Replication comments

The results generally replicate well using the mirt software instead of BILOG-MG, at least for the 1PL and 2PL models. For the 3PL models, it seems that mirt was better able to determine whether the true model was in fact from a population generated with 3PL models when using the likelihood ratio approach, as well as the AIC criteria (see the bottom rows of the above 3 figures in comparison to the original figures in Kang and Cohen, 2007). Similar patterns appear for BIC as well, though it’s not entirely clear whether this is due to Monte Carlo sampling error or not (original paper used \(R=50\) replication per cell, whereas this simulation used \(R=500\)).

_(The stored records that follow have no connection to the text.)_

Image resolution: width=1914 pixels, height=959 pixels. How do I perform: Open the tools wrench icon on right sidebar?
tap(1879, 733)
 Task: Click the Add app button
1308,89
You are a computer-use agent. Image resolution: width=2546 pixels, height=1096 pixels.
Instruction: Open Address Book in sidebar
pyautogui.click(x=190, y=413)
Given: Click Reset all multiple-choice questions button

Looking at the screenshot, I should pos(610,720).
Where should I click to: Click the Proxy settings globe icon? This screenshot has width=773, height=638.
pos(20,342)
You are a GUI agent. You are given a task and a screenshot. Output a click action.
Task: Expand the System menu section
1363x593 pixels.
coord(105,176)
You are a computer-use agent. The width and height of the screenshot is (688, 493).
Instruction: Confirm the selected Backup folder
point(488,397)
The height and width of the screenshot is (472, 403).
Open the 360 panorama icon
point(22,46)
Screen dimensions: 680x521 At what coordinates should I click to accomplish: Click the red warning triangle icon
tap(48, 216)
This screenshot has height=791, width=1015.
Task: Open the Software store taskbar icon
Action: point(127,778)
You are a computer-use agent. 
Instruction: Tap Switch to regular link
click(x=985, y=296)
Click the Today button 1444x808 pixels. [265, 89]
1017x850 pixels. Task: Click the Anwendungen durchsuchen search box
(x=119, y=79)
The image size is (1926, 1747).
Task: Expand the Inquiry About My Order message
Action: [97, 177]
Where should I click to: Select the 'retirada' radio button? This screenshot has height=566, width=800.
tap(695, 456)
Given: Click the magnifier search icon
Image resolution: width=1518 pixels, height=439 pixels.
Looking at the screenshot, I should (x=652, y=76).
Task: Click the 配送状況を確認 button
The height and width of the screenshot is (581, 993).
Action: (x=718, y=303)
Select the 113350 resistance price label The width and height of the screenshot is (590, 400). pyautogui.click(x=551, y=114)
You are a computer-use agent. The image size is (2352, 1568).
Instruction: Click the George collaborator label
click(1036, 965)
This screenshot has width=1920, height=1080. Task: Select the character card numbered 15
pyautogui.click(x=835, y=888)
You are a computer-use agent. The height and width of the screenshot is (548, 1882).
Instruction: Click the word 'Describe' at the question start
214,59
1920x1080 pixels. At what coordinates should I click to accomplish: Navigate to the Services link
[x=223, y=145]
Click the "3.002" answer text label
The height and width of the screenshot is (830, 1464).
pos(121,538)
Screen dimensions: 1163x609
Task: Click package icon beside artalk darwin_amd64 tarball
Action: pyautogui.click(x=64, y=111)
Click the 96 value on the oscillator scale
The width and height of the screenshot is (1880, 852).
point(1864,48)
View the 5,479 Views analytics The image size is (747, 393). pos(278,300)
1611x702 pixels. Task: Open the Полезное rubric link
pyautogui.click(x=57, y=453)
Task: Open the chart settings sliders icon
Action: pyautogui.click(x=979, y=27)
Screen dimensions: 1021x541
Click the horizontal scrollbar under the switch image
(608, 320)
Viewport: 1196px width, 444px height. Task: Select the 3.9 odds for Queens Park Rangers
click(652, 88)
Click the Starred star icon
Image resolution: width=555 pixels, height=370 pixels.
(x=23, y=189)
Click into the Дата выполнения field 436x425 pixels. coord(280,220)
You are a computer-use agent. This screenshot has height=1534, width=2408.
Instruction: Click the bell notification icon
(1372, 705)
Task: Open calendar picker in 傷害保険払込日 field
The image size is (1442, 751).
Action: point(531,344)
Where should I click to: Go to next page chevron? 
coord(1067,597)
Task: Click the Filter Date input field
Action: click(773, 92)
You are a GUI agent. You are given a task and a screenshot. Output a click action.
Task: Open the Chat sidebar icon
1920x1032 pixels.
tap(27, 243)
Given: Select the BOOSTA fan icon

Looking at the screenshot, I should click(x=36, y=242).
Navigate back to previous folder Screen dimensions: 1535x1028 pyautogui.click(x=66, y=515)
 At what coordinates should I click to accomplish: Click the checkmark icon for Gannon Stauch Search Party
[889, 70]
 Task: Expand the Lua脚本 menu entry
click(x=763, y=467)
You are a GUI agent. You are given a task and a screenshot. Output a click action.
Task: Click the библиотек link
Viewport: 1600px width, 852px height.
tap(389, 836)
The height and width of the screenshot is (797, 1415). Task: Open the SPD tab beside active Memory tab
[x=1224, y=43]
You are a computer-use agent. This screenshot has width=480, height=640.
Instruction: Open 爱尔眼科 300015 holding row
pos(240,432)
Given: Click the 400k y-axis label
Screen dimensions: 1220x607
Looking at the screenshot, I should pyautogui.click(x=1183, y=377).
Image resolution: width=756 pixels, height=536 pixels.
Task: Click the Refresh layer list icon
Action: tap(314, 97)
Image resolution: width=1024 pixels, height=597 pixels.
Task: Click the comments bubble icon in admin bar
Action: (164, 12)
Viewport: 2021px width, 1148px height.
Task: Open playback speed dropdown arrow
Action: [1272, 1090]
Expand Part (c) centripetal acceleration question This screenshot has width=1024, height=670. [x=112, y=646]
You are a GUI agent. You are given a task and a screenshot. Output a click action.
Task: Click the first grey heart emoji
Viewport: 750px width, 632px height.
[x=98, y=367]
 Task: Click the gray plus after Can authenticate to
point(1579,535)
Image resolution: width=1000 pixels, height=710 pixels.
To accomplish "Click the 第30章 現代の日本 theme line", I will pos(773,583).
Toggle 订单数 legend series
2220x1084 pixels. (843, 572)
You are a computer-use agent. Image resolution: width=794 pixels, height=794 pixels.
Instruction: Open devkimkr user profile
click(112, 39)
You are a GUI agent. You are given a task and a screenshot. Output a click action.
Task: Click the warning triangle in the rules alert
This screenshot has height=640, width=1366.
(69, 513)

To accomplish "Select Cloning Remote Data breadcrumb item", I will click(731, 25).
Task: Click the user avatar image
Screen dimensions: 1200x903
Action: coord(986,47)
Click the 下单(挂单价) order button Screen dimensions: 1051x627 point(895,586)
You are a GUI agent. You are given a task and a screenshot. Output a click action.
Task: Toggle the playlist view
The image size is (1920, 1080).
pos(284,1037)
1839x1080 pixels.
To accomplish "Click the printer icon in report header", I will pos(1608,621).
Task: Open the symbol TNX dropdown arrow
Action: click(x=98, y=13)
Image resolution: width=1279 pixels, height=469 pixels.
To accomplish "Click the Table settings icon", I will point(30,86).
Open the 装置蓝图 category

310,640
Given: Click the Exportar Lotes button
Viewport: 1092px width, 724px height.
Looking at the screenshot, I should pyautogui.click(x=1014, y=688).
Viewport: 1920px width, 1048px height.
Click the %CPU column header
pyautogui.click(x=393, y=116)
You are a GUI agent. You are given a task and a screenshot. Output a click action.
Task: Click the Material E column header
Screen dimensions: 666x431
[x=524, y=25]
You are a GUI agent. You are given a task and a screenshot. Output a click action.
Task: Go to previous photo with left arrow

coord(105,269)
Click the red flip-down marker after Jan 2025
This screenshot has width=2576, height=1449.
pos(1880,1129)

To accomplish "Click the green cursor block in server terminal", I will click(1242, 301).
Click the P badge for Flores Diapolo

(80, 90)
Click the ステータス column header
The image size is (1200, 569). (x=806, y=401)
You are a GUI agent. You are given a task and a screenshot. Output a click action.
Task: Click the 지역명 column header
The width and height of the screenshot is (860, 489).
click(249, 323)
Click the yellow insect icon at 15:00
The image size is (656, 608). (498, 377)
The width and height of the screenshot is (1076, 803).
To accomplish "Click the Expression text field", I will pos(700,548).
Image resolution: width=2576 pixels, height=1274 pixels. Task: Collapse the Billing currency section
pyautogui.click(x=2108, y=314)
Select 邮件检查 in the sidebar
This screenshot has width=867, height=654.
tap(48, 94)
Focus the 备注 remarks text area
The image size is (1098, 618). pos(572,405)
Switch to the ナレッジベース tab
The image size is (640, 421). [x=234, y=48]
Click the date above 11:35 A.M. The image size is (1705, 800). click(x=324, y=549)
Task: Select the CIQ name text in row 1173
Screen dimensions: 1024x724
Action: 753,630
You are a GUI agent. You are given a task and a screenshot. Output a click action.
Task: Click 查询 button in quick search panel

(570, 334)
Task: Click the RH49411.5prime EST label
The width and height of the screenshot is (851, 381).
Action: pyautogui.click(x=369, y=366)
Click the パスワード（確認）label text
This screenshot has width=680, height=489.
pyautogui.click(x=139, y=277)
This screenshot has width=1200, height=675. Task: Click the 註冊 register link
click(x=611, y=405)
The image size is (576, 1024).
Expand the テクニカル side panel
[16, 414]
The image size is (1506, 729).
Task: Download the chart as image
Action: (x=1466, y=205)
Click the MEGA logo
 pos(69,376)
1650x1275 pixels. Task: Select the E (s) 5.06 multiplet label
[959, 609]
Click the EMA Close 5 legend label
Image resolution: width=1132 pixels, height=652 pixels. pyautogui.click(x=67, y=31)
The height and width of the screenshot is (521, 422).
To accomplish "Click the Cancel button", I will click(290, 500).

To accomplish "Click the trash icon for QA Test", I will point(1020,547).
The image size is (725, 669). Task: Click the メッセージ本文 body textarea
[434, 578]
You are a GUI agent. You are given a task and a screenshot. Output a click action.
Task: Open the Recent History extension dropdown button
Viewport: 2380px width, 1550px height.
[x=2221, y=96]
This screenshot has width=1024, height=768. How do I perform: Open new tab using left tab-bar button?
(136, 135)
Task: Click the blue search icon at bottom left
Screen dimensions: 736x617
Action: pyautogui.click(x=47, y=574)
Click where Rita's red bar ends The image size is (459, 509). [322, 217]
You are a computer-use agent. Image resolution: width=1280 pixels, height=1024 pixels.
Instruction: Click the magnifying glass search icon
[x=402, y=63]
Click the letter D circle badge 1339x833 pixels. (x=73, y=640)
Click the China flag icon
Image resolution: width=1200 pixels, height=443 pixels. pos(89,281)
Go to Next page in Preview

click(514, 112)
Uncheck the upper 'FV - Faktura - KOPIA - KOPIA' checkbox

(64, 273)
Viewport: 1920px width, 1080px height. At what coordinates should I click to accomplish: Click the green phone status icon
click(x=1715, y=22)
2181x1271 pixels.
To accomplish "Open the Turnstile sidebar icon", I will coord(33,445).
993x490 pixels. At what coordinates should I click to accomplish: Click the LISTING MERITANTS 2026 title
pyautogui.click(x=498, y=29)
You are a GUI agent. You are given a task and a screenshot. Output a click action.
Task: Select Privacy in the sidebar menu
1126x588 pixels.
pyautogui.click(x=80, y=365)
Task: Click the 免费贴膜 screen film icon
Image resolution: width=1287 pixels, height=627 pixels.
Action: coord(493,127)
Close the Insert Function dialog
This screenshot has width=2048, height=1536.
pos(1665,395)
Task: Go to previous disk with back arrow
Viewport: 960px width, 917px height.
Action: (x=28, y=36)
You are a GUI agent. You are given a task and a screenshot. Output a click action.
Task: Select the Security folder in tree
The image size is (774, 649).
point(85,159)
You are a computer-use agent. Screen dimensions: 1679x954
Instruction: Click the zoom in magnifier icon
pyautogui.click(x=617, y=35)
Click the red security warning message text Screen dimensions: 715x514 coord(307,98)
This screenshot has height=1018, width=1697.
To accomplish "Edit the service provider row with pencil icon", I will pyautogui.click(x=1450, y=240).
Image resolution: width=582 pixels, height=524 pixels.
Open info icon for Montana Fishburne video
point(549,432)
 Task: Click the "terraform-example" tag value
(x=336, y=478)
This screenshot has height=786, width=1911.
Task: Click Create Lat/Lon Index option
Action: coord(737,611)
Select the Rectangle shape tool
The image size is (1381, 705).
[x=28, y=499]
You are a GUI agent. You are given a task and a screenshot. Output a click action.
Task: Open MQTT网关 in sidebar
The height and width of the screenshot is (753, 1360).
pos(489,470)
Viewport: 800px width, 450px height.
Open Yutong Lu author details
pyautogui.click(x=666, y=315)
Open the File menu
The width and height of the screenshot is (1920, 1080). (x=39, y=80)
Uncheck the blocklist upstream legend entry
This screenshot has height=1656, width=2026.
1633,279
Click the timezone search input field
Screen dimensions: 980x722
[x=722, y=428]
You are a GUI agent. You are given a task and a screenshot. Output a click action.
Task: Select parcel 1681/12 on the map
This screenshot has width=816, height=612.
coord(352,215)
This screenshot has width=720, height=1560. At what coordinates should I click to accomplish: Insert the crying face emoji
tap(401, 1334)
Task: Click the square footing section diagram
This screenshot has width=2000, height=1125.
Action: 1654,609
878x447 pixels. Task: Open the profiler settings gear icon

In any event, it’s unclear why exactly this is the case (perhaps it’s due to mirt’s logit transformed version of the pseudo-guessing parameter during estimation?) but in any case it seems that correctly selecting the 3PL model using the likelihood-ratio test may not be as poor as the author’s originally observed. As such, I’d be more inclined to recommend using the likelihood ratio statistics or AIC when selecting between competing models,

Note that the above replication does not collapse the \(N(-1,1)\) and \(N(1,1)\) ability distribution results into a single object as these distributions have very different behaviour in the model comparison results (as they should for the 3PL model, as higher ability individuals would be less influenced by guessing, so the pseudo-guessing parameter would have notably more sampling variability). It’s unclear why the authors chose to collapse these categories, but in any event based on the above results alone I would advise against doing so as the marginal results may be misleading.